Pingree counter-attacked Holbrook’s claims about her political extremism.
“From what I’ve heard from my opponent, he denies the existence of climate change and is anti-choice and anti-marriage equality,” she said. “I don’t think those are things that are a good fit for the 1st District.”
Neither candidate would discuss how they plan to spend their campaign cash between now and the Nov. 8 election, but one thing is clear: Pingree has the edge. According to Federal Election Commission records, Pingree was sitting on nearly $500,000 in campaign contributions at the end of June, compared with less than $1,500 for Holbrook.
Pingree said that though her campaign activities will accelerate when Congress recesses next month, she doesn’t anticipate a flurry of spending.
“It’s not as if the campaign starts six weeks before Election Day,” she said. “It’s about always trying to be in touch with your constituents.”
Holbrook said, “I’d rather stand up and have people throw rocks at me than ask people for money.”
“We’re going to win this,” he said. “But I don’t believe we’re going to get a whole lot of help from anybody from outside Maine.”
Pingree and Holbrook have already appeared together once, last week during an E2Tech election forum at the University of Southern Maine.
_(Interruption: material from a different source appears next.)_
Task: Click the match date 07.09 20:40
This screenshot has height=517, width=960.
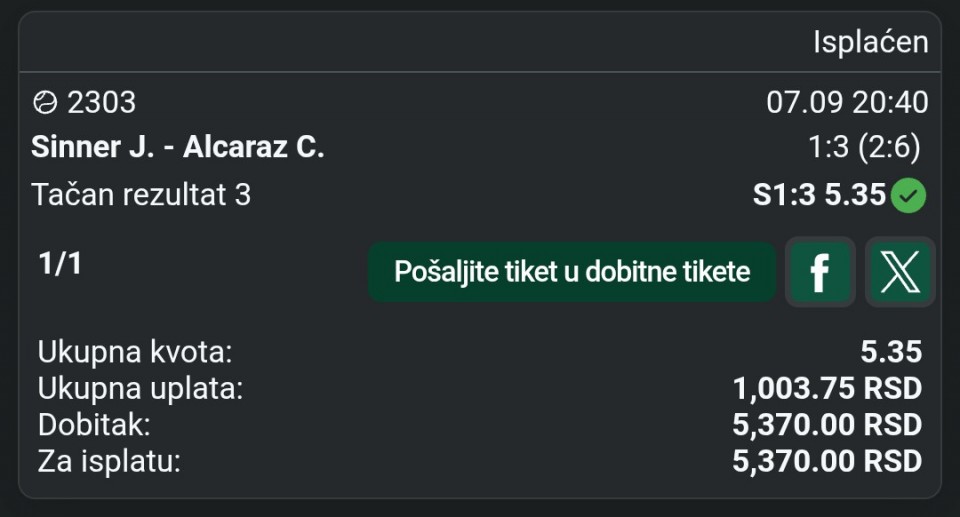Action: (x=847, y=102)
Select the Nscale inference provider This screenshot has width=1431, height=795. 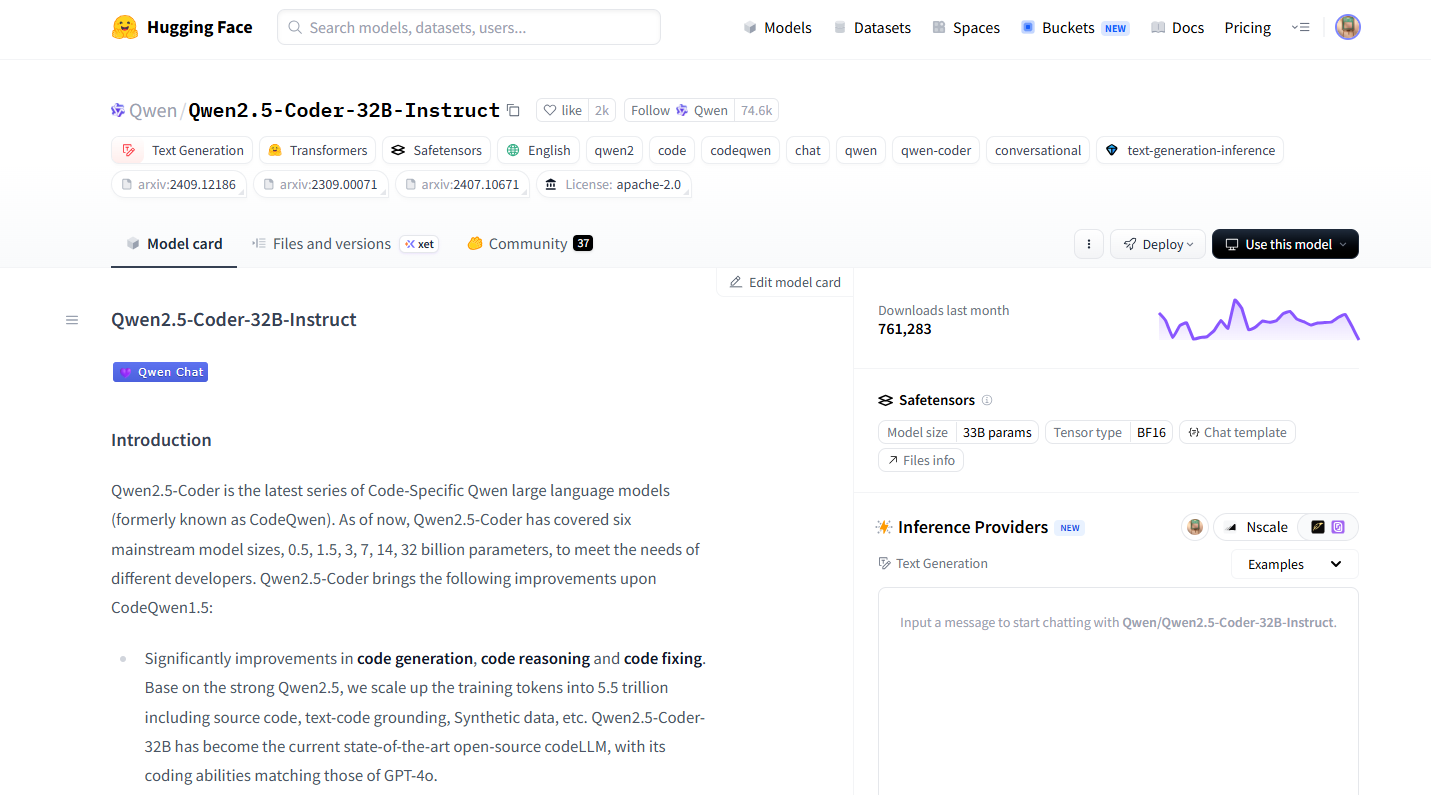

They have at least four debates scheduled for October, including a televised debate on Nov. 1.
Some recent polls have shown the presidential race in Maine tightening, but with the 1st District reliably for Hillary Clinton. What little polling that has been done on the 1st District contest shows Pingree with a comfortable lead. A third candidate, Libertarian Jim Bouchard of Brunswick, is running as a write-in but is not considered a factor in the race.
Unless Pingree’s lead shrinks, expect the incumbent to keep a low profile, spending relatively little on ads — as she did in 2012 and 2014 — and framing her campaign on personal interactions more akin to constituent service than aggressive politicking.
Conversely, with Republican national and state political machines much more focused on the 2nd District, Holbrook will continue relying on his own resources to attract voters to his decidedly underdog campaign.
Though the power of incumbency and projected heavy voter turnout in a presidential year clearly favor Pingree, 2016 has the potential to be atypical. Republican presidential candidate Donald Trump’s rise on a wave of discontent among conservatives is a bit of deja vu for Mainers who have twice elected Republican Gov. Paul LePage and his anti-government agenda.
Holbrook combines elements of Trump and LePage in his message, but both men are hugely unpopular in the 1st District, highlighting the long odds the Republican challenger faces.